This is more popular with arm training, but it can be used with almost any upper body movement. Switching it up with grips can help you crawl out of your fitness rut by challenging you in a way that is different than just upping the weight. So don’t be afraid to try grips for a new approach to bench presses, overhead presses, or even rows. You can also use them on cable attachments or machines too including the rope or single handle attachments.

Superset Cardio with Weight Training

You might have done supersets with two weight training movements before but have you ever tried supersetting cardio with your weight training? If not, this will be a whole new challenge to get you out of your fitness rut, so be prepared. We’ll use abs training as an example. Let’s say you do hanging leg raises for abs. Instead of supersetting with crunches, go into doing mountain climbers for 20-30 seconds. This complete change in training will shock the muscles, help you burn calories, challenge your endurance as well as your cardiovascular system, and force you to take deeper breaths and more oxygen. This is going to take a few sessions to get used to so don’t expect to go straight into master levels if you’re new to this.

Reverse the Pyramid

You’ve likely started training by doing lighter sets for higher reps followed by adding weight when the reps decrease. That’s nothing new but have you ever flipped the script? Yes, I mean start with the heaviest weight for the few reps and lightened the load as the sets progressed. No, this isn’t a drop set. This will challenge your Type 1 muscle fibers because Type 2a and 2b fibers will be pre-exhausted from doing the heavier weights.

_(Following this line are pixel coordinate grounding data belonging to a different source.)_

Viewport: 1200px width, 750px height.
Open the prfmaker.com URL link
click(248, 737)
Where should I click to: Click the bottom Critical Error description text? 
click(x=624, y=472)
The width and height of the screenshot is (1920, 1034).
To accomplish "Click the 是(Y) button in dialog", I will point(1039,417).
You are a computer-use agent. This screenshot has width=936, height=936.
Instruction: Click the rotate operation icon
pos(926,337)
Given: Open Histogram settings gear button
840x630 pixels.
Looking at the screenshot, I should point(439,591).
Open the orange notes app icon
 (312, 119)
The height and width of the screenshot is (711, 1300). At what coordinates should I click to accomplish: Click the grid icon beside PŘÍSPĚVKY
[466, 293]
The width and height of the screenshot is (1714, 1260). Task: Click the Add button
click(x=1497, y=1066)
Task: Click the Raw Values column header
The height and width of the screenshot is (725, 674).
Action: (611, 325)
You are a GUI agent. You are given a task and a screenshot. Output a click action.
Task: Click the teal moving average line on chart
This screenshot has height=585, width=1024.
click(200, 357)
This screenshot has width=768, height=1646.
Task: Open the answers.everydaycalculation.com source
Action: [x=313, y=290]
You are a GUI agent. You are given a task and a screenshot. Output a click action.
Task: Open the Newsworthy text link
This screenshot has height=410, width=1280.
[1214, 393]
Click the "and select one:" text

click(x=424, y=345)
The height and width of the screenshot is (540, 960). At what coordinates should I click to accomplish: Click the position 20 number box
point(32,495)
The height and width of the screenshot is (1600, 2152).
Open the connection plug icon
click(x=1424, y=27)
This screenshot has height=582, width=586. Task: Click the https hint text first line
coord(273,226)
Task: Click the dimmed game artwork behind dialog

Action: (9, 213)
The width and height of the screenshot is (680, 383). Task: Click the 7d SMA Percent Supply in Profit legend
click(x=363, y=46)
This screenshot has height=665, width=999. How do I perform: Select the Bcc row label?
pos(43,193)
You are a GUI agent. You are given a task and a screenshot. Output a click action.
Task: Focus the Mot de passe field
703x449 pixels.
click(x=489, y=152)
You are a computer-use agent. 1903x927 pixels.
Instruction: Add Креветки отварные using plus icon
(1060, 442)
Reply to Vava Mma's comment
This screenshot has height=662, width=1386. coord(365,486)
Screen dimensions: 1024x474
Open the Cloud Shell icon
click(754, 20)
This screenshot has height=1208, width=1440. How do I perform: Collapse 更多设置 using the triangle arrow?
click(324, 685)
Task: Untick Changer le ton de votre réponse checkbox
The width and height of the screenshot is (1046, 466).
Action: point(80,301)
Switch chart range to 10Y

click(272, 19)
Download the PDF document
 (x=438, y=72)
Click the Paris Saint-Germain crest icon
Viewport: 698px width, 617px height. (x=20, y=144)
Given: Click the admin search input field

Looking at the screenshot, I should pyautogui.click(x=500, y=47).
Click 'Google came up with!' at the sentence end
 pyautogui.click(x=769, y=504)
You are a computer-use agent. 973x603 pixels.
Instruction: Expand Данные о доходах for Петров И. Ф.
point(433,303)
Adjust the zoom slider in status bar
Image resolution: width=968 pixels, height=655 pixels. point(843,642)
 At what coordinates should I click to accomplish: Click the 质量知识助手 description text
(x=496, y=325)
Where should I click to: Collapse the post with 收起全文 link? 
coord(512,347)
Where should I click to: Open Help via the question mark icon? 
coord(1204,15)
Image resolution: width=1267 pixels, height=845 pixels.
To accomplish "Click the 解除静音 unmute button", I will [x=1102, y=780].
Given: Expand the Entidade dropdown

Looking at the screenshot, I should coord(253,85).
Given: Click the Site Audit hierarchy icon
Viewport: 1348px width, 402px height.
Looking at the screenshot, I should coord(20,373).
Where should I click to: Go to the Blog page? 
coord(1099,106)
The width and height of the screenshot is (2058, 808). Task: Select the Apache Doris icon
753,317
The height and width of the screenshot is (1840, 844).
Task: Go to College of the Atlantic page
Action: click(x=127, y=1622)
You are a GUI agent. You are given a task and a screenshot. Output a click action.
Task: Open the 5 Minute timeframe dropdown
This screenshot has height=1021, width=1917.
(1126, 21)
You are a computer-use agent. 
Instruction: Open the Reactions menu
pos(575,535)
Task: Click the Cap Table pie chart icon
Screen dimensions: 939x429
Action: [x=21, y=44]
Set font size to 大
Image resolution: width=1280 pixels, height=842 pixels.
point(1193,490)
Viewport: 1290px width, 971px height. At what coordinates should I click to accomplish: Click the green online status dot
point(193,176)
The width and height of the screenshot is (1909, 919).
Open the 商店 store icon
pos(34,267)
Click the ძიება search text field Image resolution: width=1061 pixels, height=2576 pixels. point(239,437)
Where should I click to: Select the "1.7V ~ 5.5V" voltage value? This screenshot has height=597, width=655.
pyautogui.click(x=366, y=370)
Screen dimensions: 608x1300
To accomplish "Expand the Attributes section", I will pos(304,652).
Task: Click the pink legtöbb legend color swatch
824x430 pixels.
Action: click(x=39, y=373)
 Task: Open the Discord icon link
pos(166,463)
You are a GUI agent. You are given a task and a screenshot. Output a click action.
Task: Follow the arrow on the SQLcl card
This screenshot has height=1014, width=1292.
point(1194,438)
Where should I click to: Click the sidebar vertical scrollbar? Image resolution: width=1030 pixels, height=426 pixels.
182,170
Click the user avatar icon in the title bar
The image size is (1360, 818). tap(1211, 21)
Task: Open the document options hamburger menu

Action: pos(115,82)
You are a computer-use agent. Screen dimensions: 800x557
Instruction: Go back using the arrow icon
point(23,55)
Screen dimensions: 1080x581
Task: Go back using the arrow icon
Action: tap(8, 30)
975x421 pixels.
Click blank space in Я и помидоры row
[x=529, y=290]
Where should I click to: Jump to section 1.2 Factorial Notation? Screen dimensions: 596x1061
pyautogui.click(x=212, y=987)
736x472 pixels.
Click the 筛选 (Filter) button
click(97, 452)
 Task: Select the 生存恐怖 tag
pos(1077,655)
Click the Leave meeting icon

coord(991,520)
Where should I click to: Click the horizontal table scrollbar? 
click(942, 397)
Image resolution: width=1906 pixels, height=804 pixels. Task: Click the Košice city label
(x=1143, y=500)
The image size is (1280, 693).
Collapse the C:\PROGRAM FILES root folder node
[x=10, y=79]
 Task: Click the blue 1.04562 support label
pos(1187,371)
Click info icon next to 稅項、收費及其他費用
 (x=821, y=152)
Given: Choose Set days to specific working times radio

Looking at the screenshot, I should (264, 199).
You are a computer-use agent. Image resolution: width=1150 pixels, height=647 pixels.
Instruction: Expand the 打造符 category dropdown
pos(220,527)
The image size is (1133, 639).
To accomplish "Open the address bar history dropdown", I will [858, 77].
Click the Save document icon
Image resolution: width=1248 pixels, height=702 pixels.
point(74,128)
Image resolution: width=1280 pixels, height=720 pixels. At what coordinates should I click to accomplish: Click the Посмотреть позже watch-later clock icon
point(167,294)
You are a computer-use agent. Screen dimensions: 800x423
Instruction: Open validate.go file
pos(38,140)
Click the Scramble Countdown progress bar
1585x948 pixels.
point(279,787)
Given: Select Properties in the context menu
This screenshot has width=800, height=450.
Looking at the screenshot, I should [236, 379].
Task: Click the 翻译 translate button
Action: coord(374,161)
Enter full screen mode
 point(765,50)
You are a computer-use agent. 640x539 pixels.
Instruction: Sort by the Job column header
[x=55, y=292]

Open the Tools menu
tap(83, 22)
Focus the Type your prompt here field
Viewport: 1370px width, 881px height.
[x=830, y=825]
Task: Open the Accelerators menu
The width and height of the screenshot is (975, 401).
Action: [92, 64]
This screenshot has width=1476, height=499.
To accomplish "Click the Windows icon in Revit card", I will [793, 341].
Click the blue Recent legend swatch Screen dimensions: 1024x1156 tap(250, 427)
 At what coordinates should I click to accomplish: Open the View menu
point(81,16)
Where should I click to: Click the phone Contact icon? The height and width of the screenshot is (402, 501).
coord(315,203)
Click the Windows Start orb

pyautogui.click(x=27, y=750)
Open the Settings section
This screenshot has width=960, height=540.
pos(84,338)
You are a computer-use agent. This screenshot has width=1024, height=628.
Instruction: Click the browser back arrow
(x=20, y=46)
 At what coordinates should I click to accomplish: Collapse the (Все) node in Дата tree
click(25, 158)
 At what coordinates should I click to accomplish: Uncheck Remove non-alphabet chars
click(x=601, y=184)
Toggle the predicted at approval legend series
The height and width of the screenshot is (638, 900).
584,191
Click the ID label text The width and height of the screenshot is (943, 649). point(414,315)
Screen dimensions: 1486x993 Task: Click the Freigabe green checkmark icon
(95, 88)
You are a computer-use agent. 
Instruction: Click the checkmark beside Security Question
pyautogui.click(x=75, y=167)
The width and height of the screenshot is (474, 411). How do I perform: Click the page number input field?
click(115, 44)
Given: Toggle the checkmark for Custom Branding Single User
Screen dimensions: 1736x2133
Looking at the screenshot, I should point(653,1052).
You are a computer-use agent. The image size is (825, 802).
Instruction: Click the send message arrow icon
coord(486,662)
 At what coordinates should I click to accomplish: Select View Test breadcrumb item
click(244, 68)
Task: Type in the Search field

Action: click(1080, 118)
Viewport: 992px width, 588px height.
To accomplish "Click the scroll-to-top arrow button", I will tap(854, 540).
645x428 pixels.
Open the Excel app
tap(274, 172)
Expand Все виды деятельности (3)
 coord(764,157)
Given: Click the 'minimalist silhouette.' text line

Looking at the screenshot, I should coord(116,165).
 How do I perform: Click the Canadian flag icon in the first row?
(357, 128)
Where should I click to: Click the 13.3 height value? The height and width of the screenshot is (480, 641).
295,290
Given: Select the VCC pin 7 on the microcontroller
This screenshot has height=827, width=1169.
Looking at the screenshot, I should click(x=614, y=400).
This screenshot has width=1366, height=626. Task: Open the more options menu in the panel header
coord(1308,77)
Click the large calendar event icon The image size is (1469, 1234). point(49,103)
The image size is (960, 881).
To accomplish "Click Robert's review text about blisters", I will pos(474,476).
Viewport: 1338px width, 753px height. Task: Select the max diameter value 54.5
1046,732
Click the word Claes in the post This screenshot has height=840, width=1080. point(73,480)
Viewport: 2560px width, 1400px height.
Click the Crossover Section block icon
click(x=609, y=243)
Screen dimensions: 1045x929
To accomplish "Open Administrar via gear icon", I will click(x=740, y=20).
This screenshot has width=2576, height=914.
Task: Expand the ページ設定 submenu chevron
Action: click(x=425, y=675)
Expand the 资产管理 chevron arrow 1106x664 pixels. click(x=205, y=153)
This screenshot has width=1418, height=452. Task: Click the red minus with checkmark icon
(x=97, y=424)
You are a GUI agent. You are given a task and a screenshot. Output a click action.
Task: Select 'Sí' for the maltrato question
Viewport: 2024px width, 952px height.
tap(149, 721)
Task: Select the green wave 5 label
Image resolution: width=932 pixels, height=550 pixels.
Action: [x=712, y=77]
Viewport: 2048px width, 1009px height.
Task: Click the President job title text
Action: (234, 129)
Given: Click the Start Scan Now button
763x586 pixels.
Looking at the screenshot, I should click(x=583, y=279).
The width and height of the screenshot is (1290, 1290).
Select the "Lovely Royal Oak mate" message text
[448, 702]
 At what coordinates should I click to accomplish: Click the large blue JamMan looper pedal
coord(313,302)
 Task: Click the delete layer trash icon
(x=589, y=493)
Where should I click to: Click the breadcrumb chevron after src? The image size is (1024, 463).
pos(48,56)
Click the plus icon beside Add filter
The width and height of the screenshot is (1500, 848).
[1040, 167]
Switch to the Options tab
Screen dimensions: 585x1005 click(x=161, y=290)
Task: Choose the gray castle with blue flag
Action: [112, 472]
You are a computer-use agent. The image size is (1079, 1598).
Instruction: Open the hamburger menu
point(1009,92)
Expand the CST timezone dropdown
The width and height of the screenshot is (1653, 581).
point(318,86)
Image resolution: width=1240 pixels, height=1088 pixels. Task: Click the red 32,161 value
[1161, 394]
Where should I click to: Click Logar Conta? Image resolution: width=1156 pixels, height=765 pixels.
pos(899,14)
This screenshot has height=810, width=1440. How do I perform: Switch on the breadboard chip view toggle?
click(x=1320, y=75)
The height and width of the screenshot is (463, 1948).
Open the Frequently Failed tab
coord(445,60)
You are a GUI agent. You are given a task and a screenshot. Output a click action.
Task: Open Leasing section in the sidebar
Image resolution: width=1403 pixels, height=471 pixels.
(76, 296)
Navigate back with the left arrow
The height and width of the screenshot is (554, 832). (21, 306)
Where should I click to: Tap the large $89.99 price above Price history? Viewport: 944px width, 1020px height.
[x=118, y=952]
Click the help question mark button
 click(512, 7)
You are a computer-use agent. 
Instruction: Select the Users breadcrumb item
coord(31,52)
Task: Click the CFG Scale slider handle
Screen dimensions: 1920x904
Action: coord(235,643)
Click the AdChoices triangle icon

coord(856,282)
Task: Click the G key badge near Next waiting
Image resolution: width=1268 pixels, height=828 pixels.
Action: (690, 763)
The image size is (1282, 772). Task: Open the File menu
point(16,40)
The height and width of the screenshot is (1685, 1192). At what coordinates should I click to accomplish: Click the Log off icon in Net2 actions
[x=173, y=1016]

You can do the first exercise as you would normally so you can warm up effectively but for every exercise after that, start with your heaviest weight and do standard sets. Start with 6-8 reps and go up to 10 on your second set. Follow that up by going for 12-15 on your third. You’ll be surprised how much different the weights will feel and your muscles might even be sore the next day. The results will make it worth it, and will get you one step closer to getting out of your fitness rut and getting you excited about training again!